Of course, we still only had one port going to the actual HW. To work around this, I designed a new port interface for reading and writing data and a port decorator which made accessing a decorated port thread-safe. This was achieved by having all calls to write to the port copy the message into a shared buffer and having a single thread handle sending the buffered messages to the HW. Reading was done similarly but in reverse with a single thread reading the port and distributing the messages to the correct client threads by matching message IDs of the SW requests and HW responses.

HAL

The new port interface also allowed SW testing. All we had to do was create a port that would read and write a memory buffer, and the complex logic of the decorator could be tested by decorating the memory port.

Things did not go smoothly though. I stumbled through bugs caused by race conditions for over three months where I was a slave to the green PASSED and red FAILED messages of my unit tests. I don’t remember what eventually fixed it, but I think it had something to do with calling a function that, unbeknownst to me, yielded control back to ROS.

During my sophomore year, I updated our autonomy algorithm to support passing through goalposts instead of just arriving near an AR tag. While doing this, I also refactored and completely reimplemented the algorithm using the State design pattern.

We use ROS to handle the obstacle avoidance and navigation to GPS coordinates, but it is up to us to implement the logic so that our rover can search for AR tags and navigate through goals.

Our algorithm revolves around a simple, yet very clever and effective idea that I won’t disclose.

I have some design documents and presentations I wrote describing this in more detail, but cannot share them here.

As the subteam lead, I didn’t do a whole lot of implementation work during my third year. However, one thing I did do was create a decentralized fault-handling system.

The core idea is that we have a dependency graph of nodes. We never want a node to be running when something it depends on is not running, and we’d like no nodes whose sole purpose was to serve another node to be running when the system they exist to support is not alive.

To achieve this goal, when a node starts up, it activates its chain of dependencies in topological order and waits until all dependencies are running before continuing.

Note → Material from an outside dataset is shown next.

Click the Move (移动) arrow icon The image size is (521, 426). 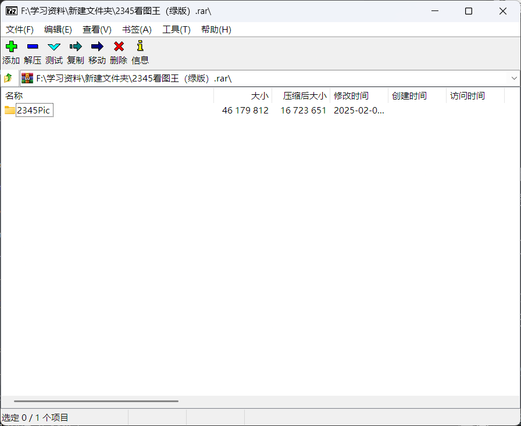[x=97, y=47]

On error, the node would do a similar process, notifying all nodes it supports that they must shut down and all nodes that support it that a depender is shutting down. After a few seconds, a fault handler would attempt to restart all of the shutdown nodes in topological order.

My main role was working with the other subteams on integration, assigning tasks, providing guidance, and other miscellaneous work.

This year, we were migrating from ROS 1 to ROS 2 which entailed reimplementing everything. We focused a lot more on using ROS libraries to avoid the extra work.

At the beginning of the year, I set up a lot of DevOps stuff:

  • Doxygen-generated code docs
  • Switched over to Clang, Clang-tidy, Clang-format
  • Created formatting rules loosely based on Google’s style guide
  • Established linting rules and a coding standard
  • Created a Python unit testing library on top of Pytest
  • Setup a CI and nightlies with Github Actions

I also introduced a new Agile-ish development model that focused on iterative development instead of the old, design-implement-test workflow that would delay testing until the spring. We used 3-4 week-long sprints, where I would help break up everybody’s projects into tasks that can be accomplished in a few weeks. I found it helpful to scope some tasks ahead of time in order to be able to provide resources and some insight into a direction to attack the problem. These changes, along with a greater focus on early SW testing in the simulation were well-received by the team.

We met for three, 2-hour work sessions a week along with independent work. While I was initially opposed to that much “oversight”, we found the designated work times to be really helpful to avoid getting too busy with other classes, and a set period where I am available to answer questions in person also proved useful.